Document text:

The move to OSGeo for GDAL has brought about the emergence of a Project Steering Committee, and Frank has relinquished outright dictatorial control of the project to it. The release process is slowly moving to a more community-oriented affair, and members of the GDAL development community are stepping forward to take care of maintenance of larger areas of the software. Sweeping technological changes and addition of features now go through a proposal and committee process to ensure that everyone can be made aware of such developments. Explicit communication (and the implicit history this creates) about these things ensures that developers on the project are roughly moving in the same direction.

UMN’s MapServer

In my opinion, MapServer meets Fogel’s criteria for an open development project (disclosure: I am also a committer and PSC member on the MapServer project). Unlike the other three projects that I described which are targeted almost exclusively toward other application developers, MapServer’s audience is both user-oriented web developers and some standard GIS-type application development. This diversity manifests itself throughout the project, most notably in the governance structure and developer community, which I have already described MapServer’s in a previous post. It also contributes to MapServer’s creeping featuritis that is both its blessing and its curse.

Frank’s MS RFC-1 has become one of the prominent models for project governance in OSGeo, and many of the member projects have copied or modified it to fit their culture and needs. MapServer has a ring (or two) of businesses that use it to their competitive advantage. Funding opportunities that arise from this ring feeds back into the software in the form of new features, general maintenance, documentation, and maillist support. Many of the businesses in the ring are represented in the PSC of MapServer. The project soldiers on, despite individual developers coming and going, and it still sees significant growth release over release as measured by software downloads, maillist posts, and bug submissions.

I think that MapServer is a very functional, but slightly imperfect model of open development. There are things described in Fogel’s book we aren’t doing yet, or aren’t so good at, but we’re open to suggestions and highly motivated individuals can have a lot of impact on the project. Technologically, the MapServer project is fairly conservative, and its not prone to withstand or put up with large refactorings. Its governance body is not elected by the community in an effort to sidestep the sticky issue of determining *who* the community is and if they have a right to vote on such things. Its diverse audience and diverse developer base pulls the project in many directions at once, and its focus, as defined by “MapServer is not a GIS!” leaves an awful lot of room to define what it actually is.

Exercise task 1:
In the passage on open-source project governance, what has Frank given up to the Project Steering Committee?
Exercise task 2:
Please carry on with the passage on open-source project governance from its final sentence.
The lines after this point come from a separate source.

Available data:
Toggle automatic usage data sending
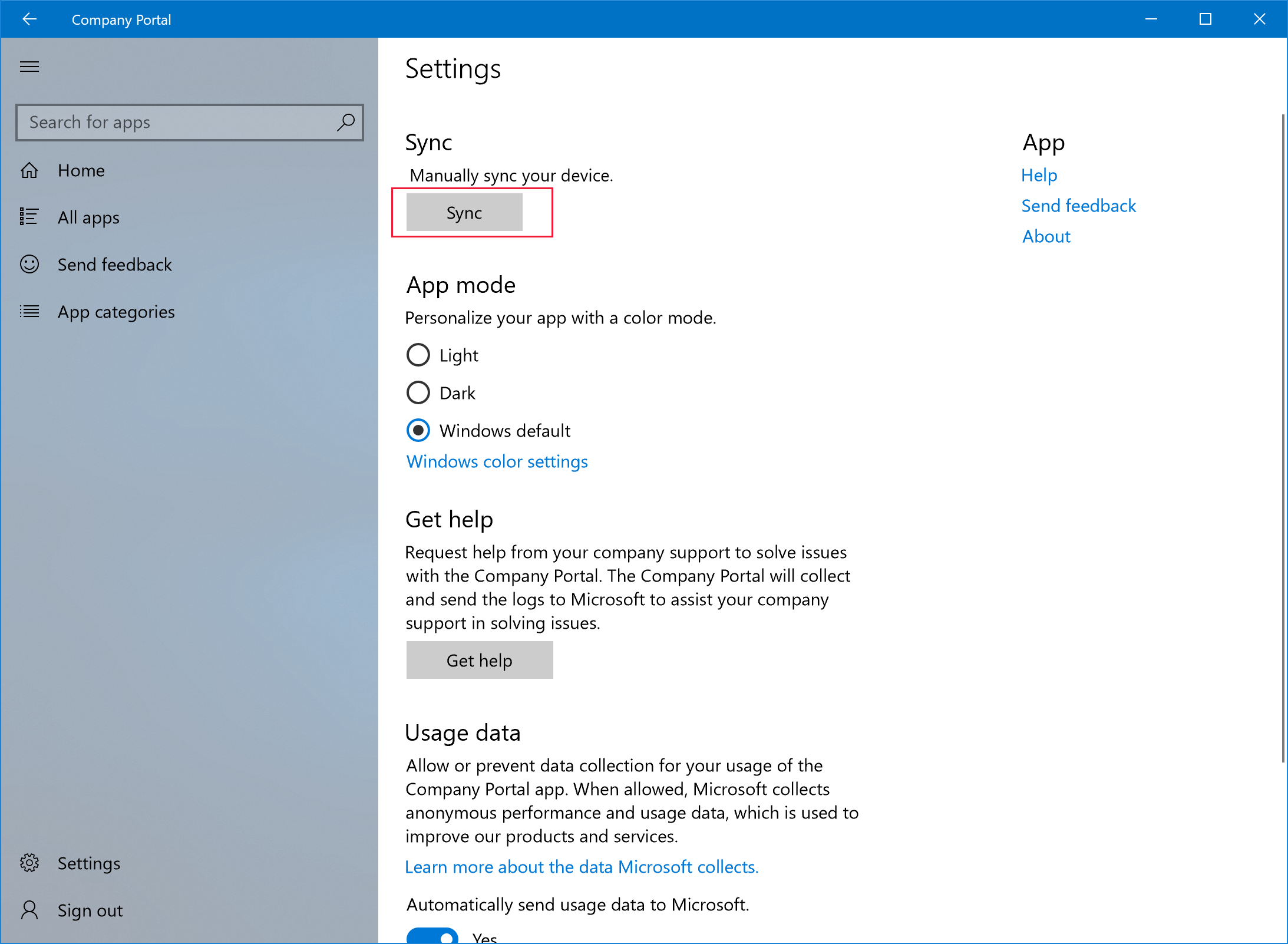 [432, 935]
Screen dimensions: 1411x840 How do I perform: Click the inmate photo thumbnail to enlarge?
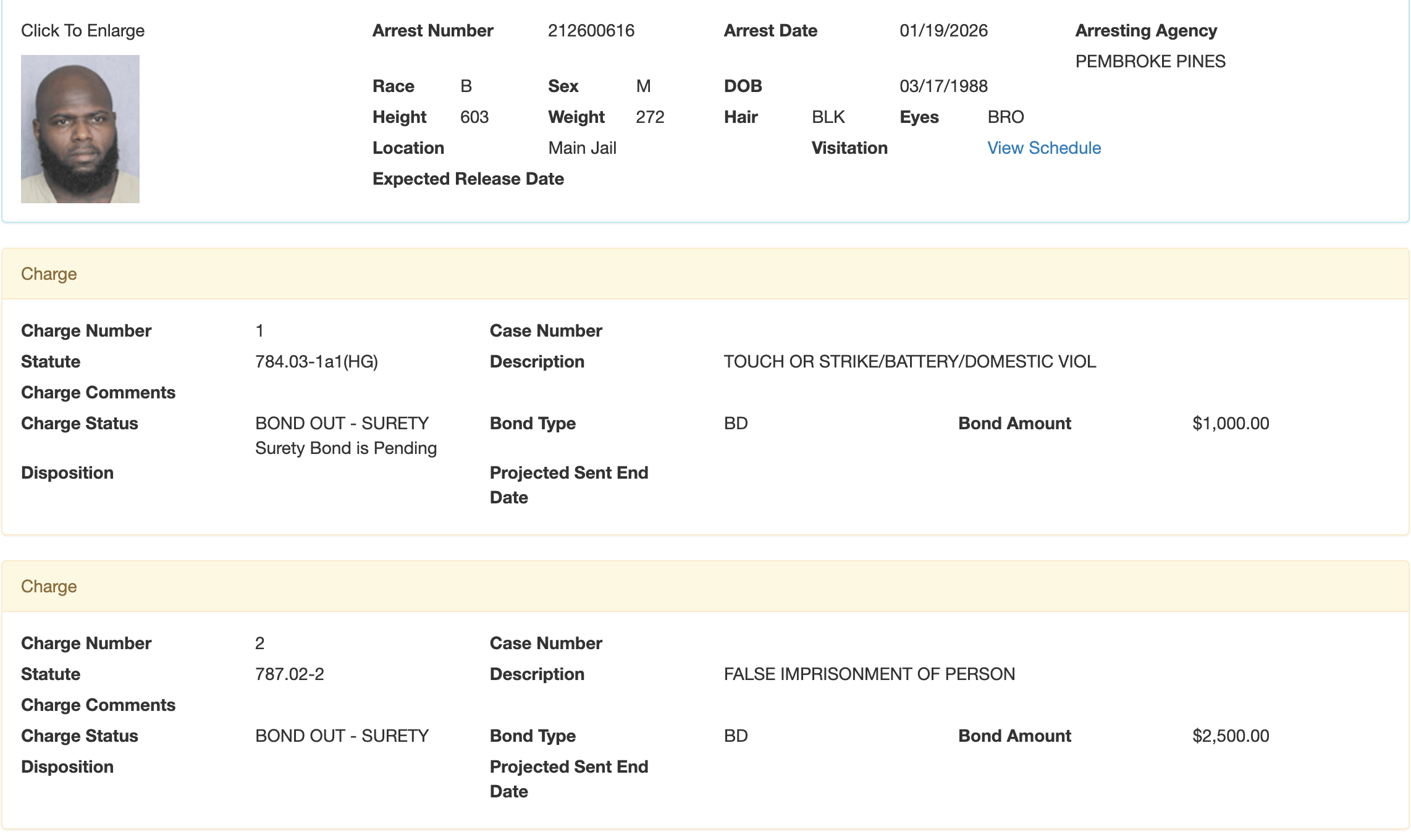80,128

Written answer 1:
Outright dictatorial control of the GDAL project.

Written answer 2:
How OSGeo can play a role in ensuring Open Development

Hop on the bus, Gus

An important part of a project’s migration to OSGeo and its incubation is the codification of its governance culture. One goal of this governance is to increase what Sean calls the “bus number,” or the number of developers (or entities) a bus would need to run over to kill the project. I think it is important to make a fine distinction between the bus number of the project and the bus number of the software because they might not always be the same. OSGeo should aspire to ensure that the bus number of its member projects is much greater than one entity or person. In fact, I think this should be a requirement that must be met for incubation — if a project can’t satisfy it, it should be clear that there isn’t enough community support for the project to keep it viable. The problem, of course, is actually measuring the bus number of a project is a rather messy endeavor :)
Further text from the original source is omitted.